Exercise data:
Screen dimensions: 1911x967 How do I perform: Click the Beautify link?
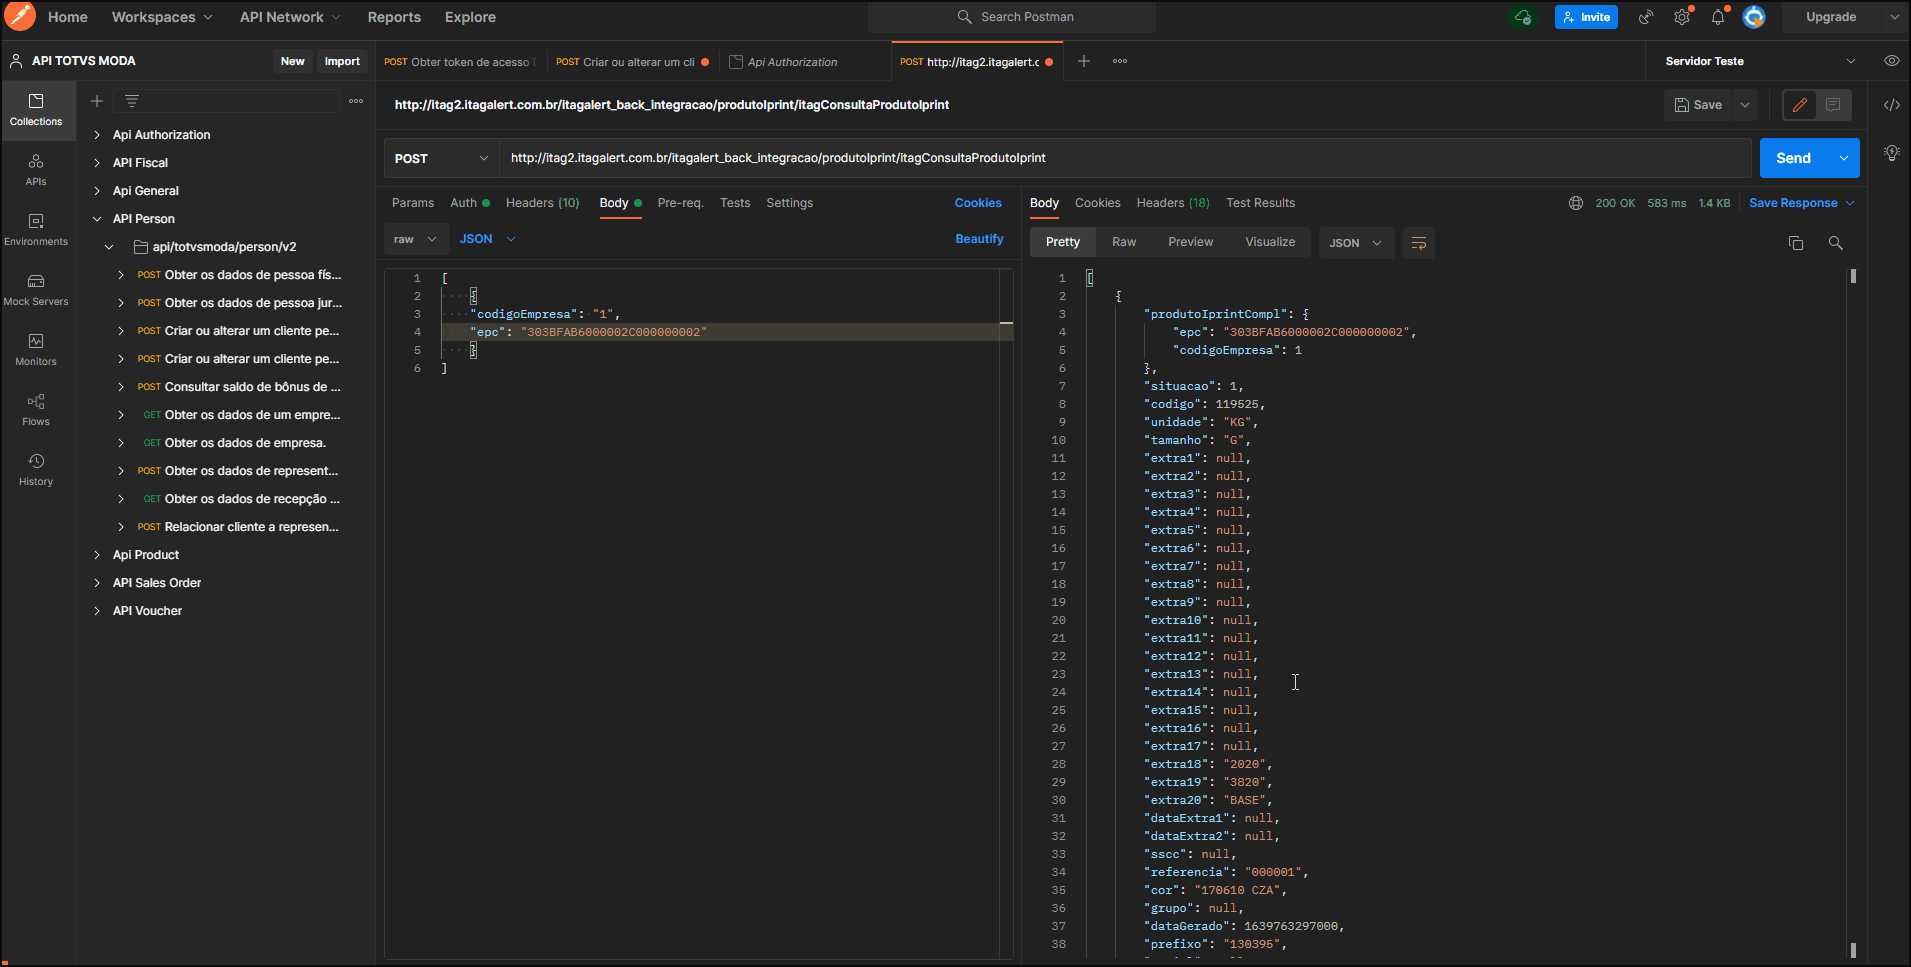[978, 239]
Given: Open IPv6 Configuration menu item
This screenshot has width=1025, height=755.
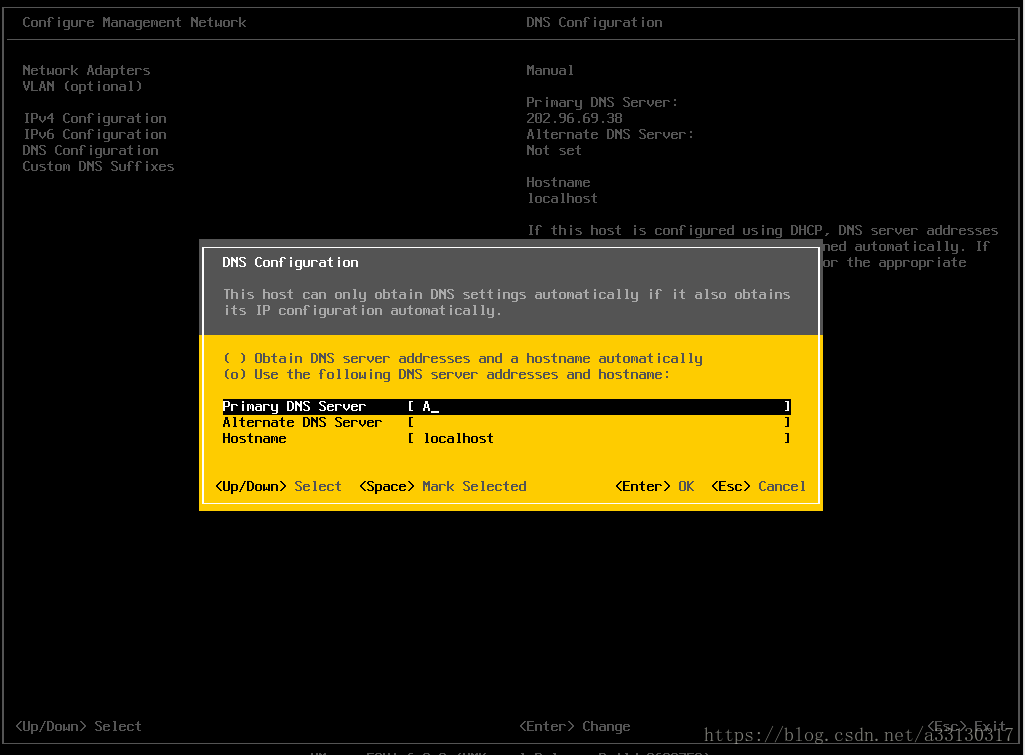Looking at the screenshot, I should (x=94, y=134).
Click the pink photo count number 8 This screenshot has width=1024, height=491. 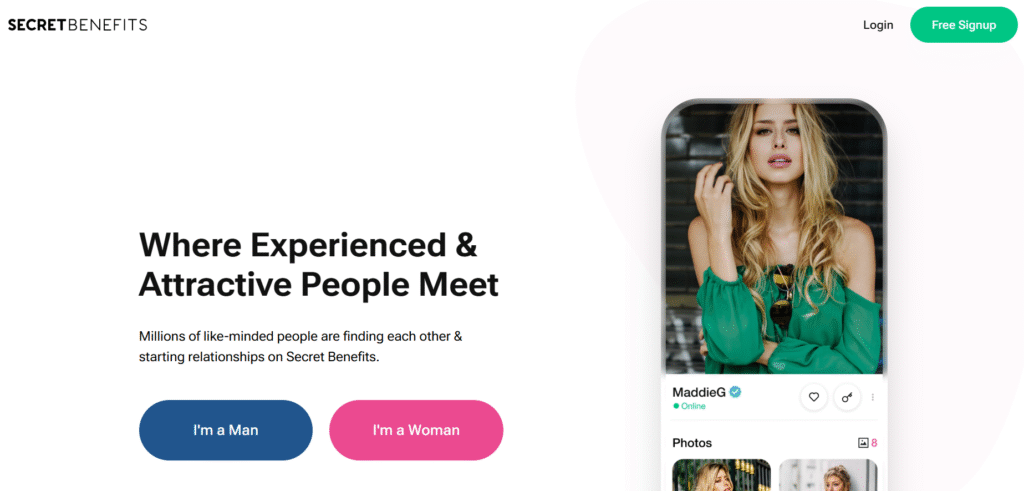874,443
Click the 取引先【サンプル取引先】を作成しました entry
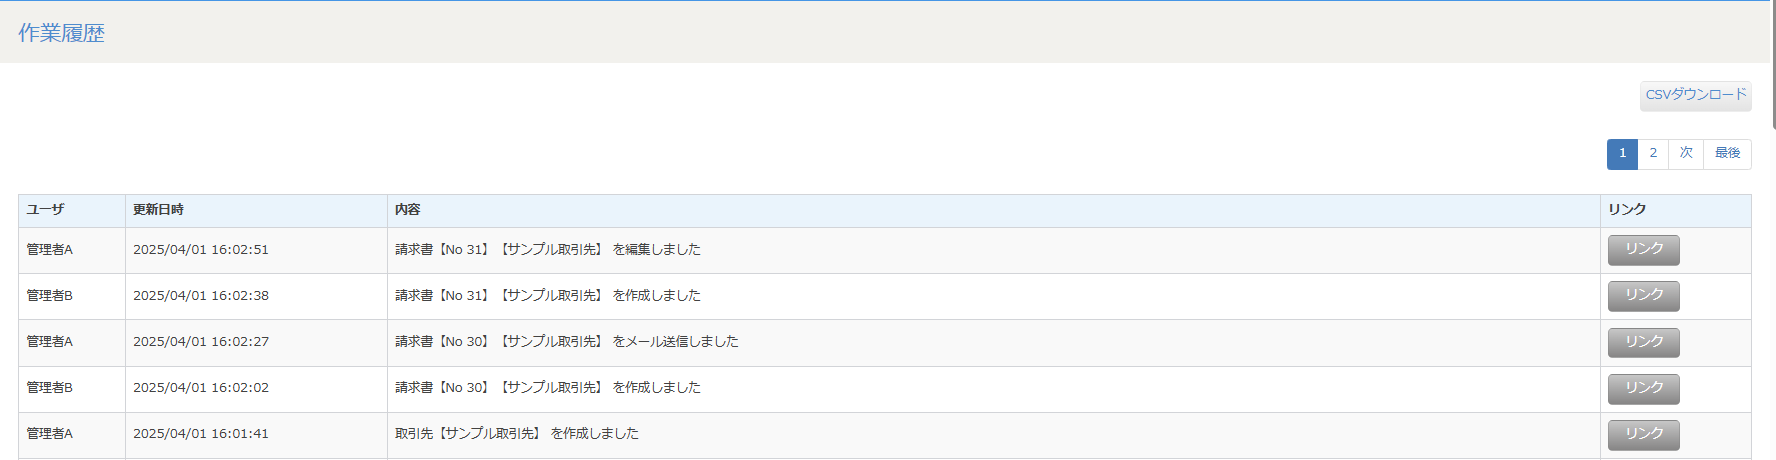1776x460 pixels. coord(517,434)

Written exercise: Please copy the lines from the very first one through the line containing "Looking at the", including that line, and leave the pictures out.

Solution to this exercise:
Screen dimensions: 1911x967 How do I perform: Click the Beautify link?
[978, 239]
Given: Open IPv6 Configuration menu item
This screenshot has width=1025, height=755.
Looking at the screenshot, I should (x=94, y=134).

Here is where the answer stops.